[Input — start]
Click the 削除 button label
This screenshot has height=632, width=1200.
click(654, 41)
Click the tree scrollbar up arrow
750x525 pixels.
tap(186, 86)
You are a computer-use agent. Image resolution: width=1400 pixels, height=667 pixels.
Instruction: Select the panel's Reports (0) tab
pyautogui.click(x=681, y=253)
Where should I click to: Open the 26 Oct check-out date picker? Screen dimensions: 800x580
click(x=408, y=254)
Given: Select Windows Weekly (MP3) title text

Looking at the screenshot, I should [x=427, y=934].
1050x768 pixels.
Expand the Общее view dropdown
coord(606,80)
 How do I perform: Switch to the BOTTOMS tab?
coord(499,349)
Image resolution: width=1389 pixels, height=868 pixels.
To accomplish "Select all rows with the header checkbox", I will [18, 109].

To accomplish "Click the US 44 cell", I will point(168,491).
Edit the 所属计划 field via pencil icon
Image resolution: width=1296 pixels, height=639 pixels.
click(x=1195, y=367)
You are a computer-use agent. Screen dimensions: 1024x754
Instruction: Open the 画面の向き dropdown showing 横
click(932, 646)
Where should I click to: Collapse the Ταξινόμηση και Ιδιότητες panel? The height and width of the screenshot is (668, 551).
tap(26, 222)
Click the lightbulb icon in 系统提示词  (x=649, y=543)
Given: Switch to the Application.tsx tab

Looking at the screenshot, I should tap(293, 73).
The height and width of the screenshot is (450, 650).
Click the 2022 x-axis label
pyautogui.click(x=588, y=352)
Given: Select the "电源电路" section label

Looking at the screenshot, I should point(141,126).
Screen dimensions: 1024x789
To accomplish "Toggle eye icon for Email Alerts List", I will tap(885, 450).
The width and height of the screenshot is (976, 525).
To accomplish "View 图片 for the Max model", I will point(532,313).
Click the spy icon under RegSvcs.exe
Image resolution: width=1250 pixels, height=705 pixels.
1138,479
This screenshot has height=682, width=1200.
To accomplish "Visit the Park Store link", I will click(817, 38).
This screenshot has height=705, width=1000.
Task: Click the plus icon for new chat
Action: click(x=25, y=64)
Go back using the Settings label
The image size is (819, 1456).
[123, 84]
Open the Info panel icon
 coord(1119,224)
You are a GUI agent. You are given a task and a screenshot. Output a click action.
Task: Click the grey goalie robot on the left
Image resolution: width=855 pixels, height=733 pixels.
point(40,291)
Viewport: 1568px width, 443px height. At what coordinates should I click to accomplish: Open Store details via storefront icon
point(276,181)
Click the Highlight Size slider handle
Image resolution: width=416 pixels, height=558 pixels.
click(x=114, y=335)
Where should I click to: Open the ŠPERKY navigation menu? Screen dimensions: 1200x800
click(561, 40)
[Input — finish]
Your objective> The total is all that is wanted here: please count the lines of the material that contain the word "computer".

Exercise response> 2